** Objective **
Can you rewrite the lines below with "HOME" renamed to "Home" and everything else left unchanged?

Input rows start

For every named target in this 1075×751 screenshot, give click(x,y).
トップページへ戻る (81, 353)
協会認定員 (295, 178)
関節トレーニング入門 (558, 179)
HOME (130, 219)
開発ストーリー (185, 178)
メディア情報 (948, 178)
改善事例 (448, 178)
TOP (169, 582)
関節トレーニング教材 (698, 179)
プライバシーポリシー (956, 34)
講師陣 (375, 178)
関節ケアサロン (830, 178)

Input rows end

** Task output **
For every named target in this 1075×751 screenshot, give click(x,y).
トップページへ戻る (81, 353)
協会認定員 (295, 178)
関節トレーニング入門 (558, 179)
Home (130, 219)
開発ストーリー (185, 178)
メディア情報 (948, 178)
改善事例 (448, 178)
TOP (169, 582)
関節トレーニング教材 (698, 179)
プライバシーポリシー (956, 34)
講師陣 (375, 178)
関節ケアサロン (830, 178)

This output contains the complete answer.